PROBLEM STATEMENT = Copy word for word the lines of the listing below between the line containing "You are a GUI" and the line containing "click(655, 301)", inclusive. Leave the pictures out of your answer.

THE DATA =
--------------------------------
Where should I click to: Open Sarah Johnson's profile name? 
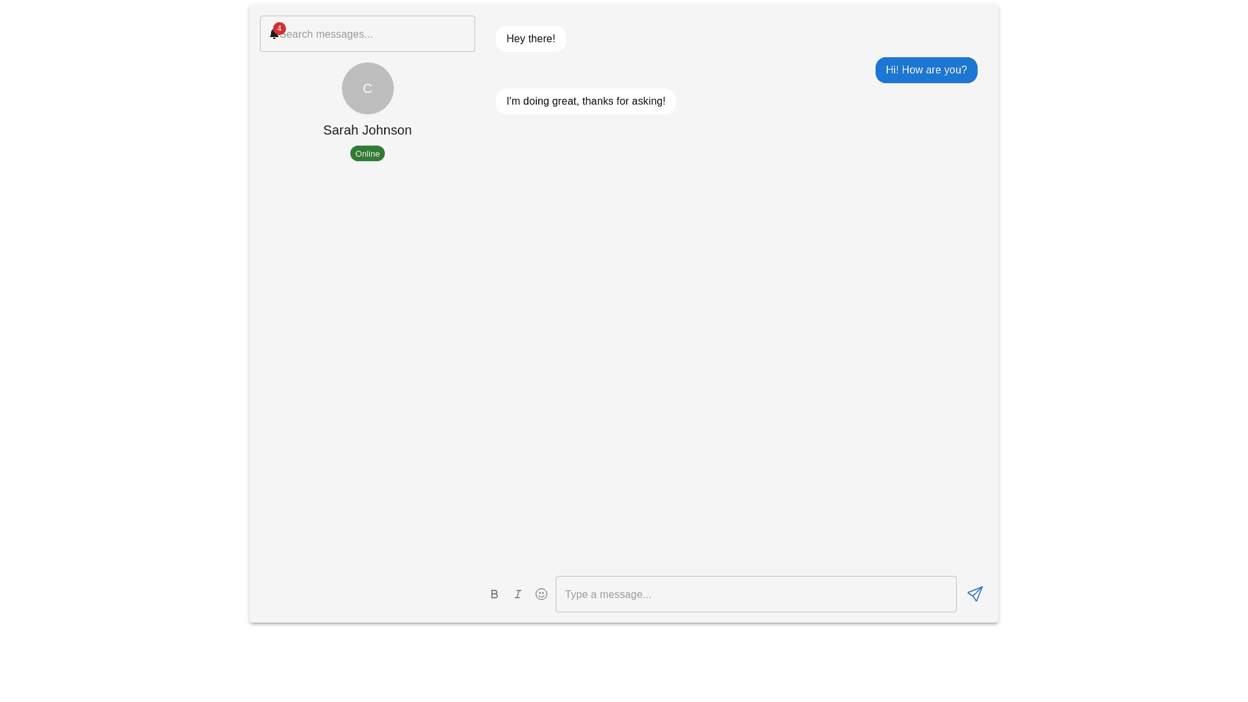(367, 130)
--------------------------------
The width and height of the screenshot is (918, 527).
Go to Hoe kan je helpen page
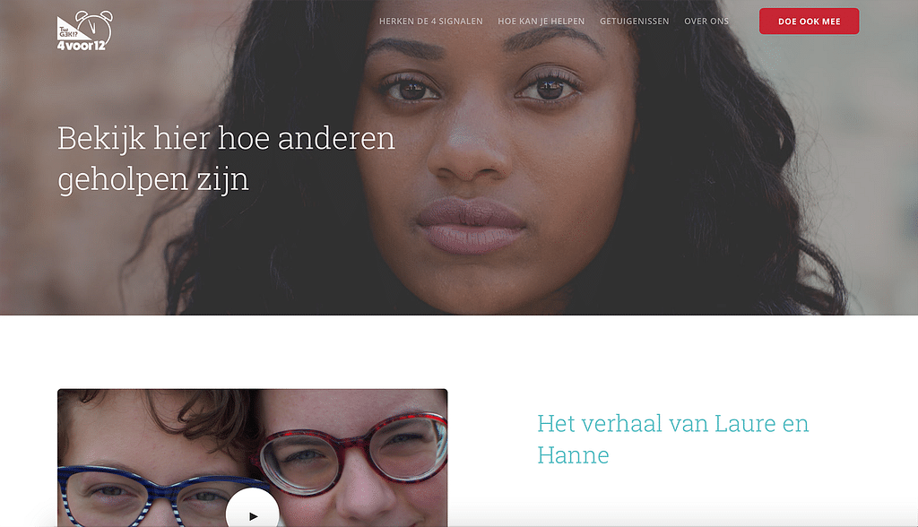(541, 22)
--------------------------------
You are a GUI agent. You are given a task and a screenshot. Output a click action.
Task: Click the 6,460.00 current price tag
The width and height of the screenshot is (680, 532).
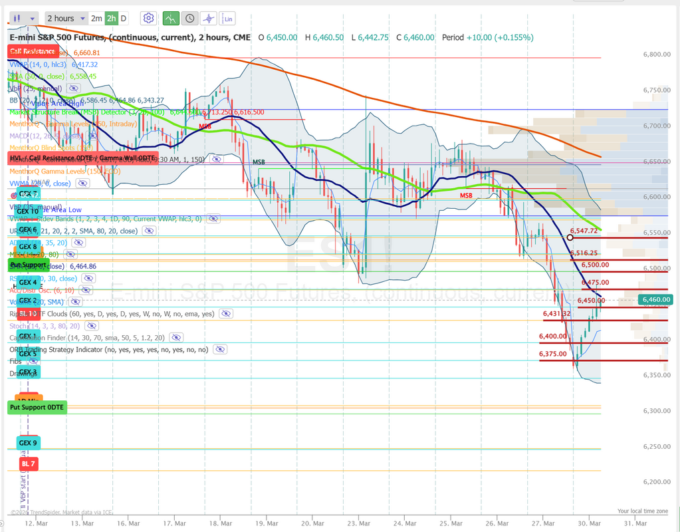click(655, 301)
--------------------------------
CORRECT RESPONSE =
You are a GUI agent. You are given a task and a screenshot. Output a click action.
Task: Click the 6,460.00 current price tag
The width and height of the screenshot is (680, 532).
click(655, 301)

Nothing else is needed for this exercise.